The current Arrow grouped aggregation API requires loading all data for a group into memory at once, which can be problematic for groups with large amounts of data. The iterator API allows processing data in batches, providing:

Memory Efficiency: Processes data incrementally rather than loading entire group into memory
Consistency: Aligns with existing iterator APIs (e.g., SQL_SCALAR_ARROW_ITER_UDF)
Flexibility: Allows initialization of expensive state once per group while processing batches iteratively

Does this PR introduce any user-facing change?

Yes.

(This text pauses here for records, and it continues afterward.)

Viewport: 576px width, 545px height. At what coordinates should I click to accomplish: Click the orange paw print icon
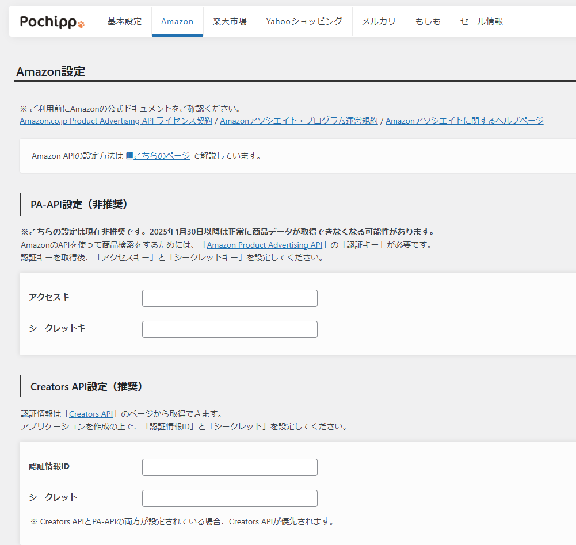pyautogui.click(x=81, y=24)
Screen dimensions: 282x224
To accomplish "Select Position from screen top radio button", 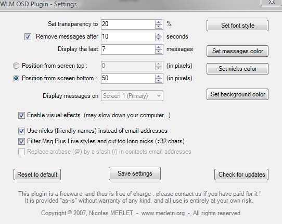I will 16,66.
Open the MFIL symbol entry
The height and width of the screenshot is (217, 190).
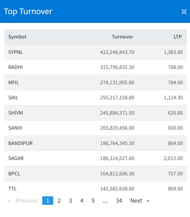[x=14, y=83]
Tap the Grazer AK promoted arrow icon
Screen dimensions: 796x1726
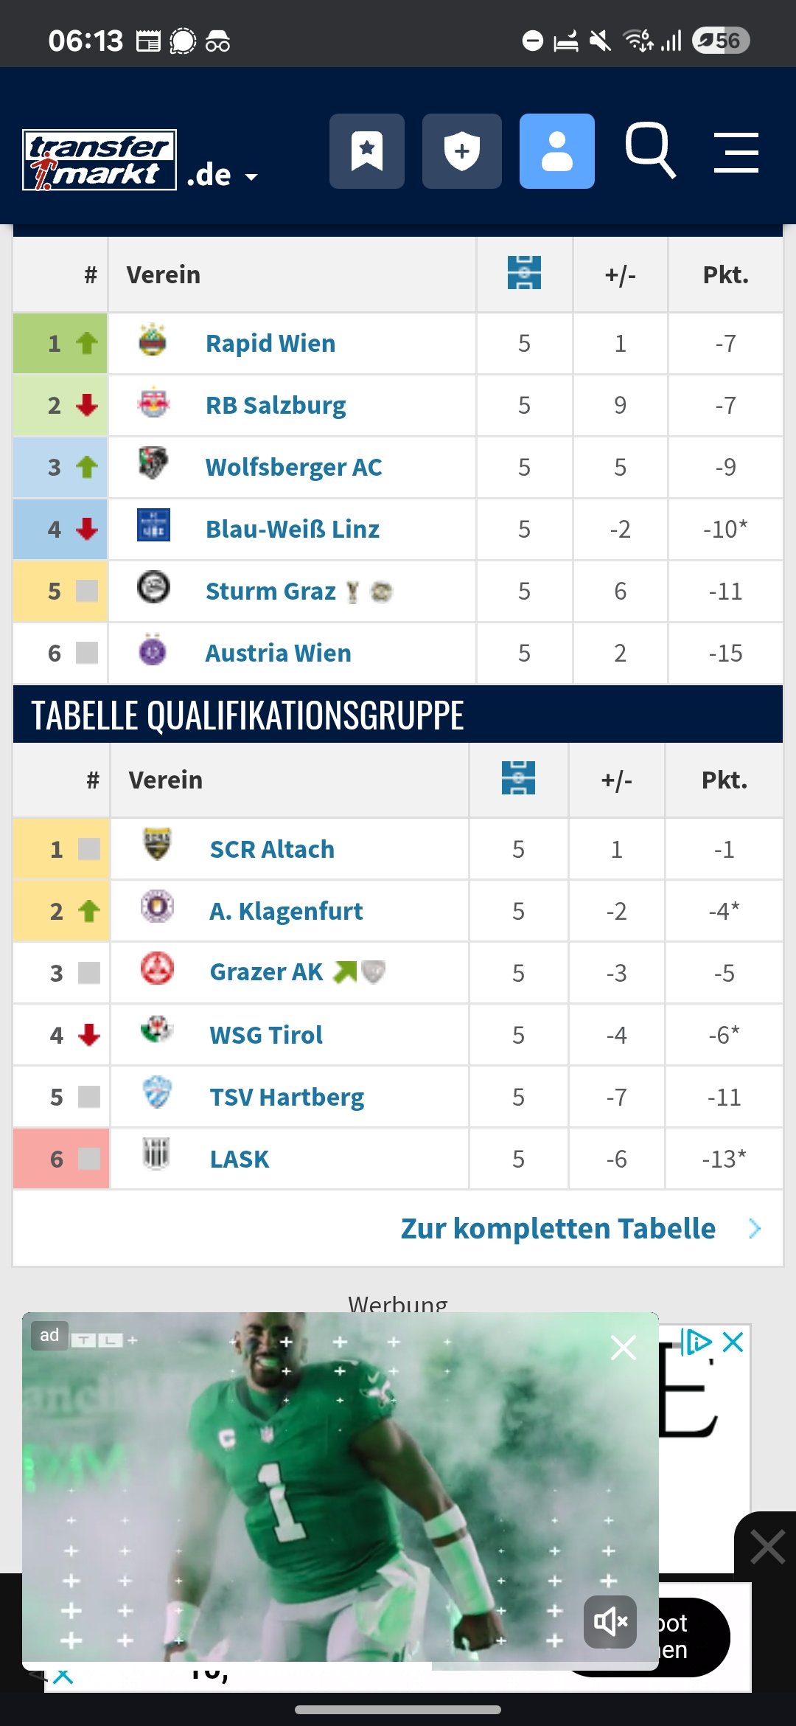[344, 972]
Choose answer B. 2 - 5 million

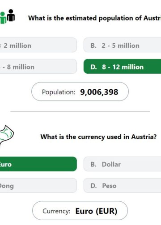click(x=122, y=45)
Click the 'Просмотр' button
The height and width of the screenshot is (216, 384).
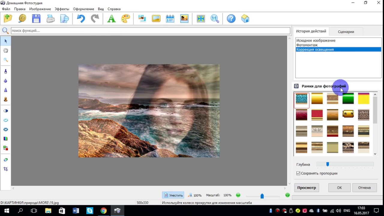(x=306, y=188)
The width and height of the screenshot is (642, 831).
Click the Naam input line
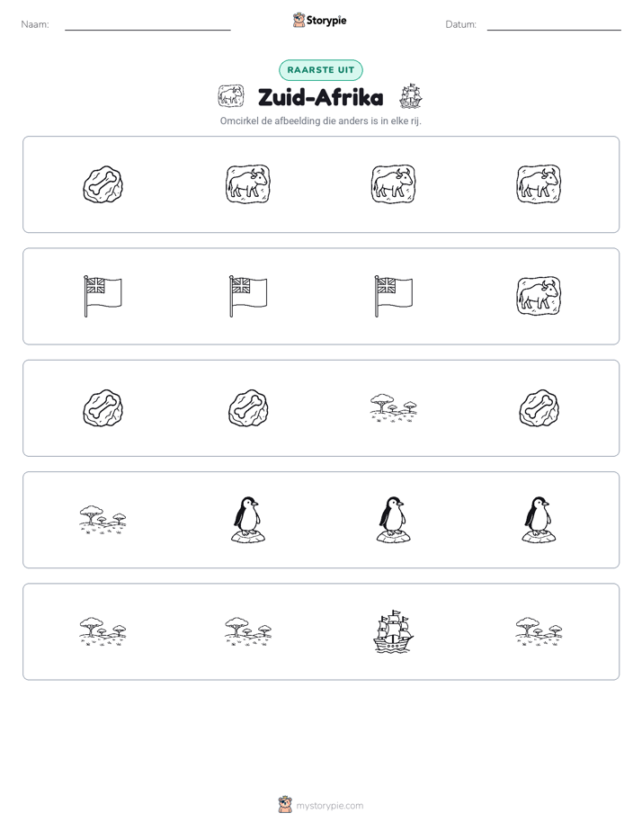click(x=147, y=25)
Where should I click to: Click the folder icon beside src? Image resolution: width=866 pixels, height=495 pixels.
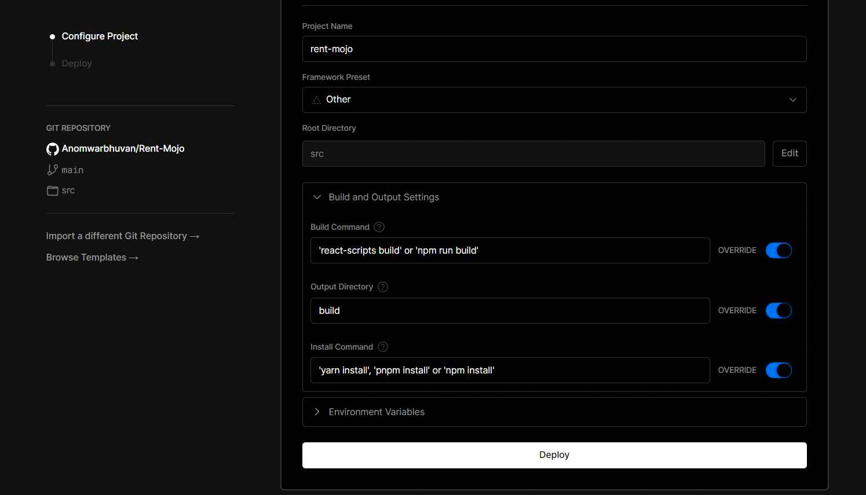pyautogui.click(x=52, y=190)
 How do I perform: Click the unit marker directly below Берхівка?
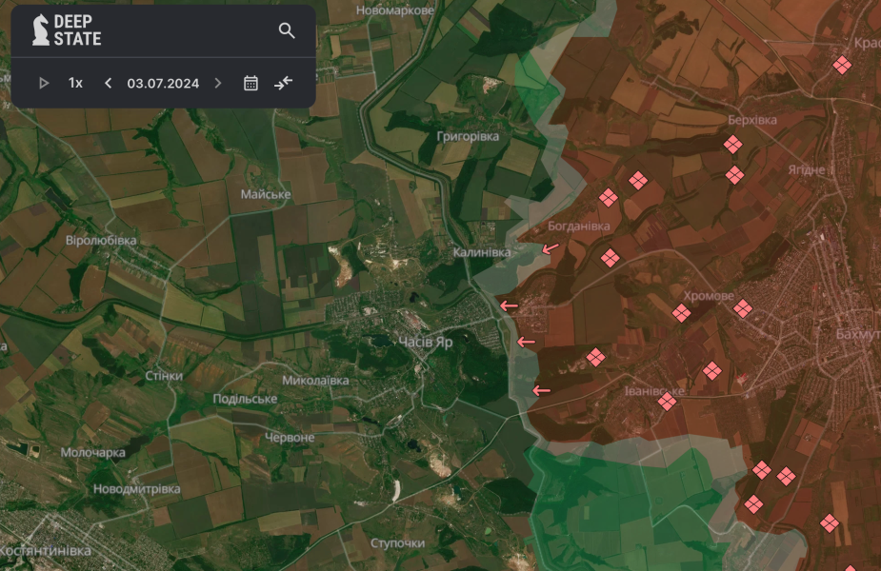point(732,145)
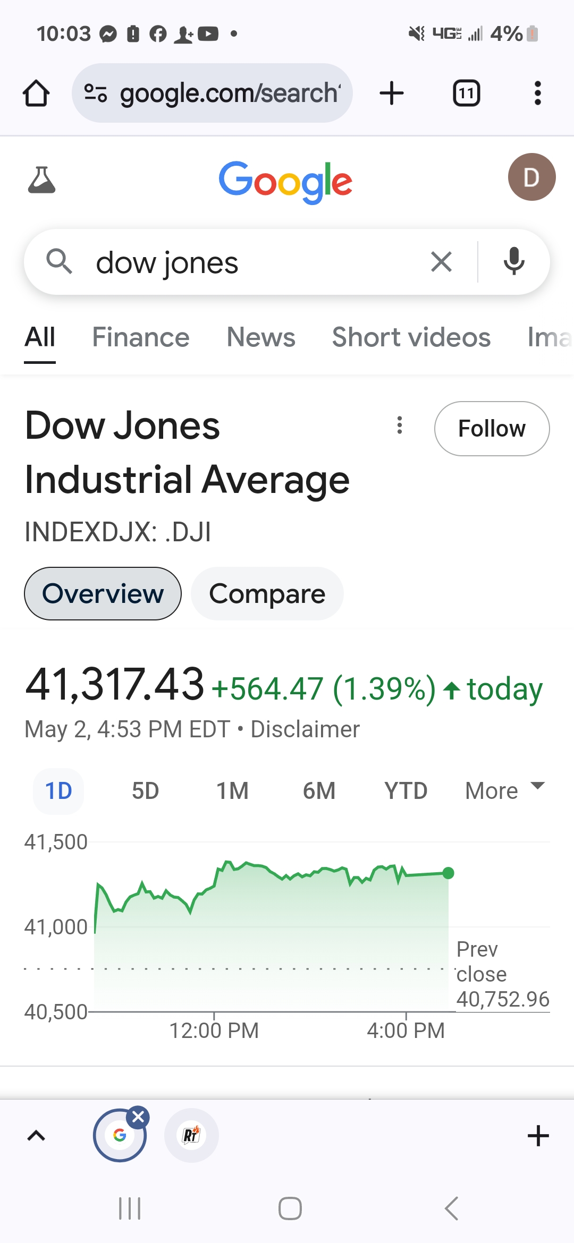This screenshot has width=574, height=1243.
Task: Tap the browser home icon
Action: (x=36, y=93)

This PR adds a new API pattern for Arrow grouped aggregation UDFs:

Single column aggregation:

import pyarrow as pa
from typing import Iterator
from pyspark.sql.functions import arrow_udf

@arrow_udf("double")
def arrow_mean(it: Iterator[pa.Array]) -> float:
    sum_val = 0.0
    cnt = 0
    for v in it:
        sum_val += pa.compute.sum(v).as_py()
        cnt += len(v)
    return sum_val / cnt if cnt > 0 else 0.0

df.groupby("id").agg(arrow_mean(df['v'])).show()

Multiple column aggregation:

import pyarrow as pa
import numpy as np
from typing import Iterator, Tuple
from pyspark.sql.functions import arrow_udf

@arrow_udf("double")
def arrow_weighted_mean(it: Iterator[Tuple[pa.Array, pa.Array]]) -> float:
    weighted_sum = 0.0
    weight = 0.0
    for v, w in it:
        weighted_sum += np.dot(v.to_numpy(), w.to_numpy())
        weight += pa.compute.sum(w).as_py()
    return weighted_sum / weight if weight > 0 else 0.0

df.groupby("id").agg(arrow_weighted_mean(df["v"], df["w"])).show()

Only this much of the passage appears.